● Exercise passage
※ ※ ※
Lastly, while Fanon was a nationalist, he was not a national chauvinist. He praised the Europeans who supported the Algerian Revolution or joined the FLN, even the Algerian pieds-noirs[9]who did. He also speaks positively of the Jews who backed the Revolution. While Sartre, in his preface to Wretched, mocks those such as Algerian-born Albert Camus, who called upon us to be “neither victims nor executioners,” he blindly and arrogantly fails to understand Camus, who wrote his famous short book Neither Victims Nor Executioners (1946),[10] precisely because he knew all too well that victims themselves could become executioners. Though Sartre does not mention Camus by name, he disparages the whole notion of “neither victims nor executioners.”
The above makes Camus’s tome an excellent additional read to any reading of Fanon, especially as to the use of unbridled violence. (Camus, while a supporter of Algerian decolonization, was most uneasy about the FLN’s use of terrorism, pointedly sharing that his own grandmother could be a victim of such.) Also relevant as a supplement to Fanon is Albert Memmi’s The Colonizer and the Colonized (1957),[11]which is far more nuanced and perspicacious. But then, one should always read more, read all that one can find that is relevant, and never take one book or one author as holy writ infallible for all cases, for all times. But unfortunately, that is not the way much of the Left reads Fanon, or ever will read him. This, then, sums up the uneven legacy of Frantz Fanon. |P
[1] Front de libération nationale, the main nationalist movement during the Algerian War (1954-1962), is currently a political party in Algeria.
[2] Frantz Fanon, The Wretched of the Earth, trans. Constance Farrington (New York: Grove Press, 1966), 252.
[3] Albert Memmi, “The Impossible Life of Frantz Fanon,” The Massachusetts Review 14, no. 1 (Winter 1973).
※ ※ ※
● Recorded information

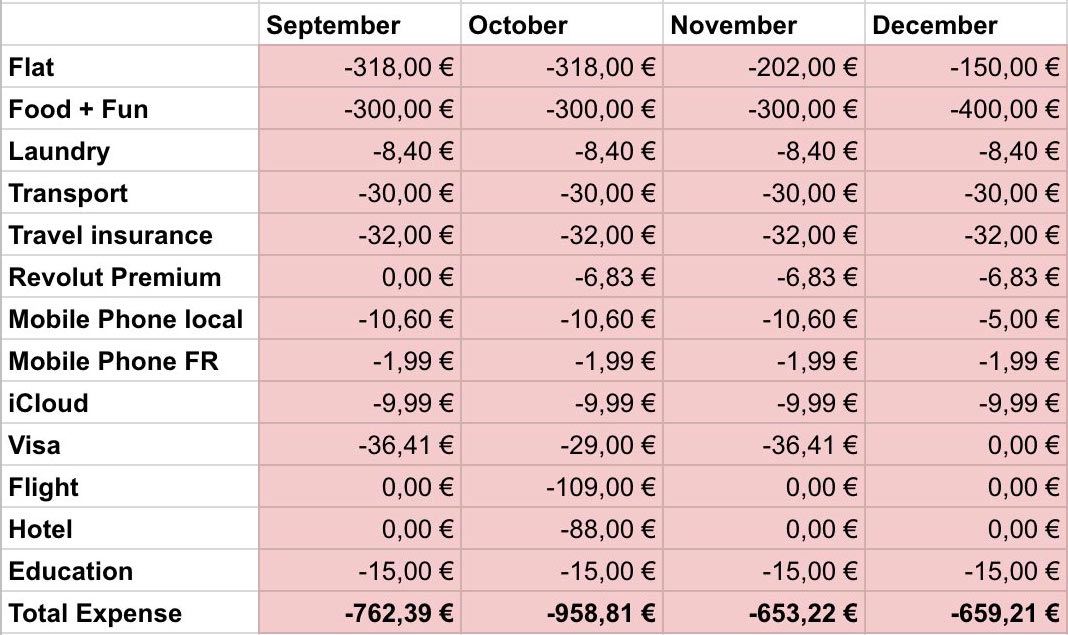Screen dimensions: 1068x635
Task: Select October Revolut Premium cell -6,83 €
Action: (x=561, y=277)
※ ※ ※
● Complete the following
a - Answer these questions from the passage on Frantz Fanon's legacy.
(i) In what year was Camus's Neither Victims Nor Executioners published?
(ii) Which book by Albert Memmi does the passage recommend as a supplement to Fanon?
(iii) Who translated the edition of The Wretched of the Earth cited in the notes?
b - Echo word for word the stretch of the passage on Frantz Fanon's legacy from "[2] Frantz Fanon, The" through "1 (Winter 1973).".

● Solved problems
a -
(i) 1946
(ii) The Colonizer and the Colonized (1957)
(iii) Constance Farrington

b -
[2] Frantz Fanon, The Wretched of the Earth, trans. Constance Farrington (New York: Grove Press, 1966), 252.
[3] Albert Memmi, “The Impossible Life of Frantz Fanon,” The Massachusetts Review 14, no. 1 (Winter 1973).